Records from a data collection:
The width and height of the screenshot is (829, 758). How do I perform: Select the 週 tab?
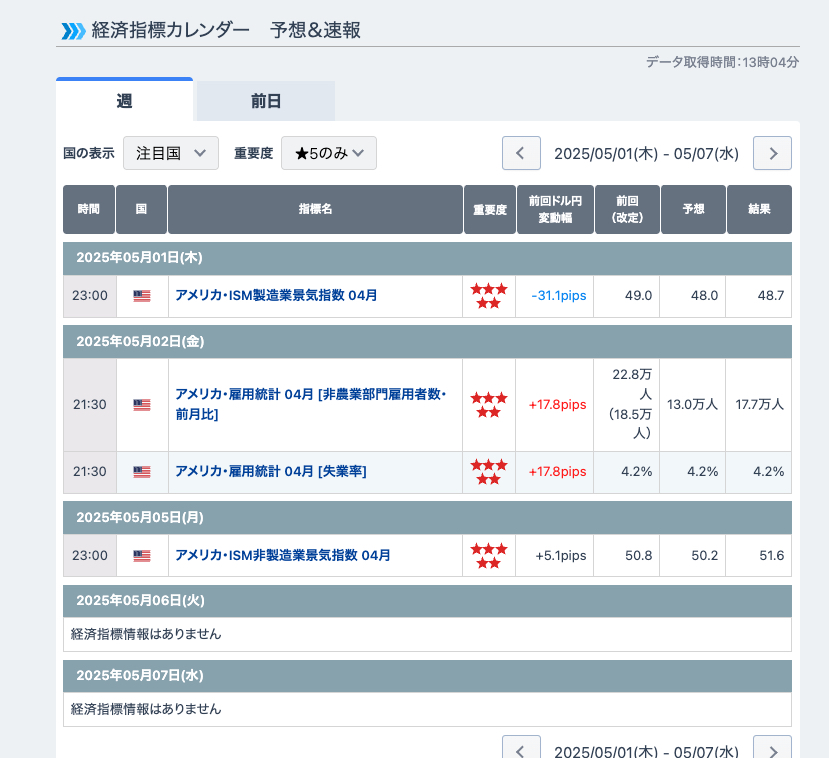click(x=124, y=100)
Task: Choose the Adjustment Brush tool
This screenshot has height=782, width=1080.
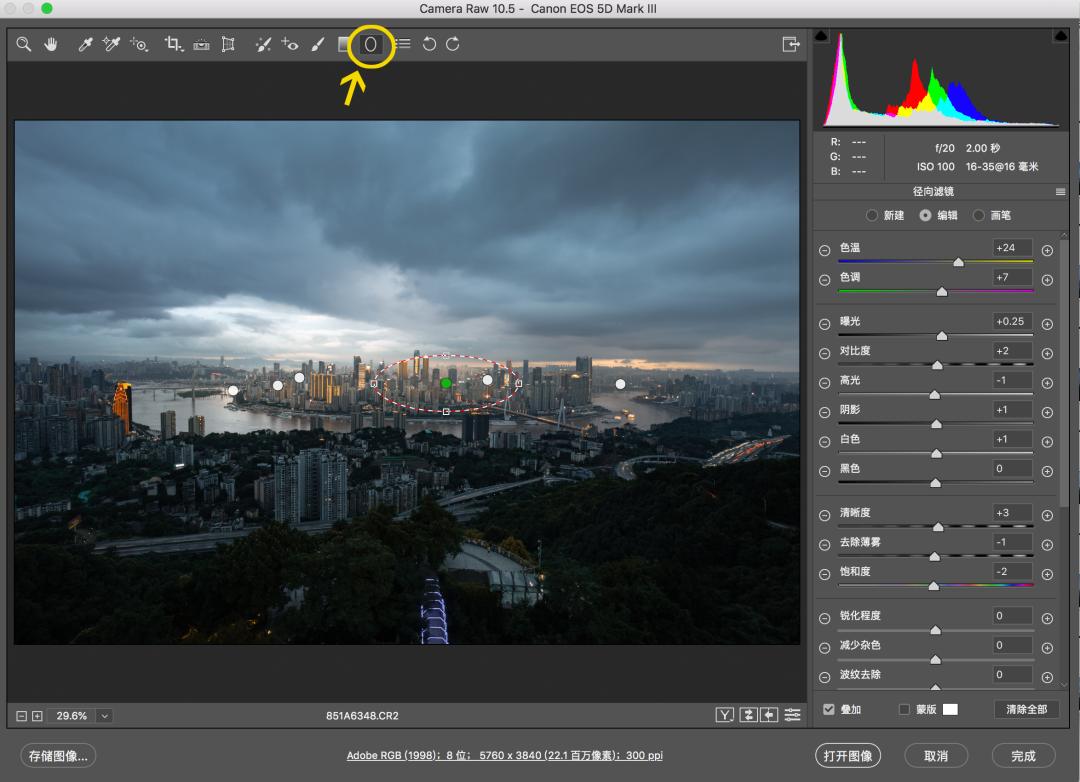Action: coord(317,45)
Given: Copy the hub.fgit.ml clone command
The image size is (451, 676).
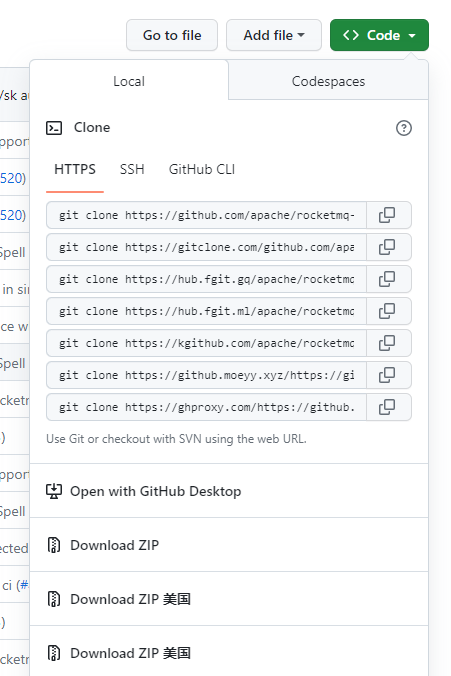Looking at the screenshot, I should [388, 311].
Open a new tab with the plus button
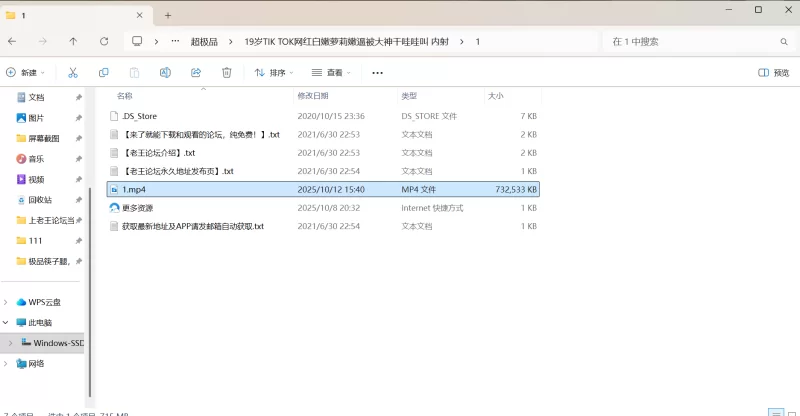The image size is (800, 416). pos(168,15)
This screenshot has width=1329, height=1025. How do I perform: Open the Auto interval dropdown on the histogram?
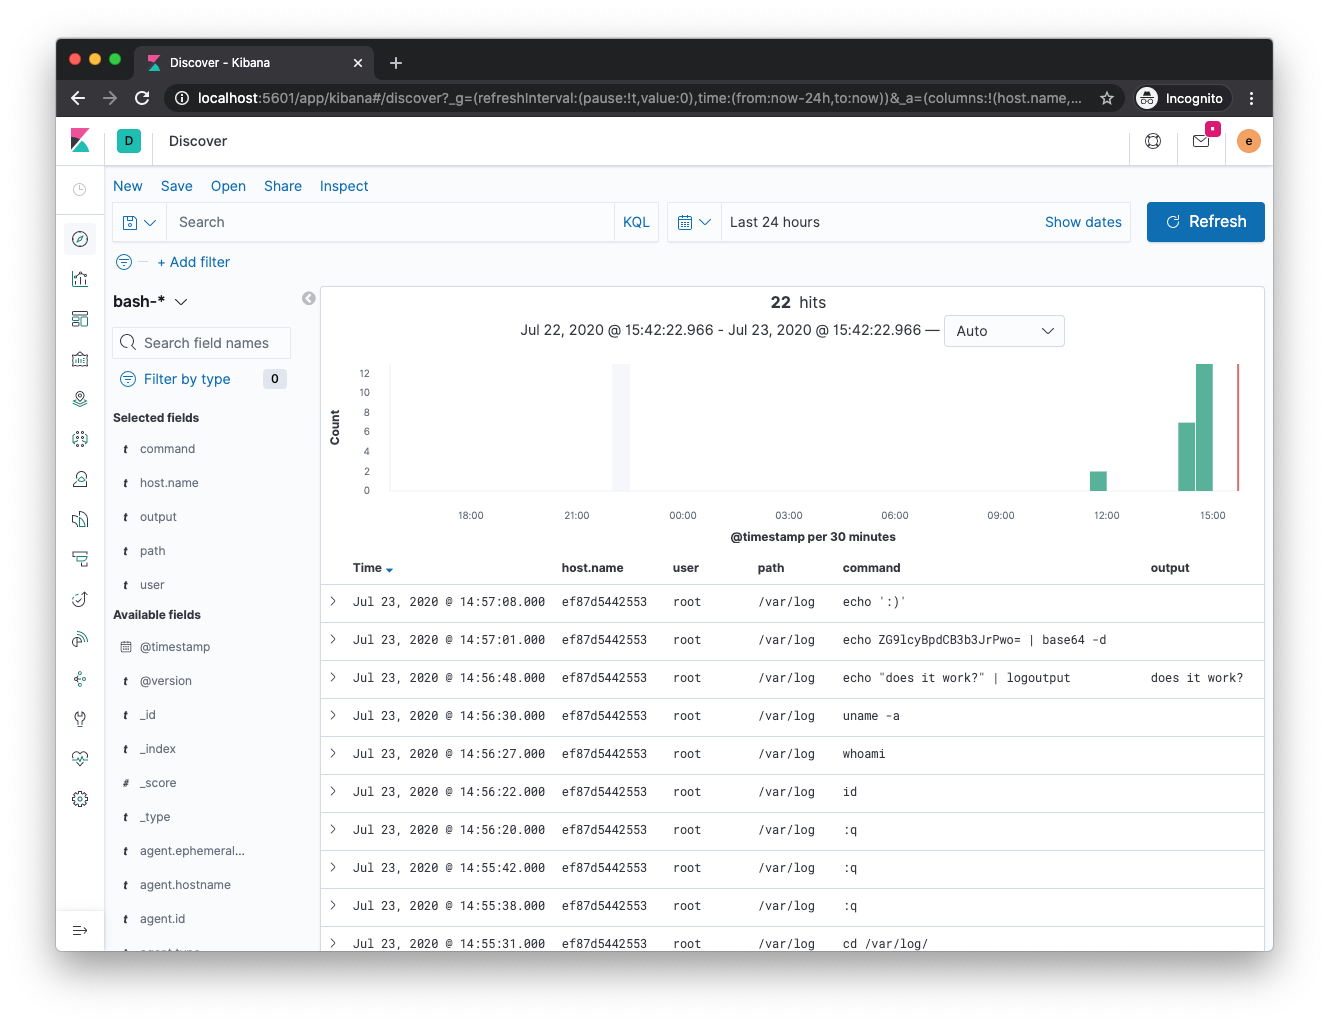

> [What is expected] From the line containing "Open a new tab with the plus button" to the last line of the records, inclusive, output the lines exactly as written and nothing else; leave out the pictures.

> [Task response]
Open a new tab with the plus button
The image size is (800, 416). pos(168,15)
This screenshot has width=1329, height=1025. How do I perform: Open the Auto interval dropdown on the histogram?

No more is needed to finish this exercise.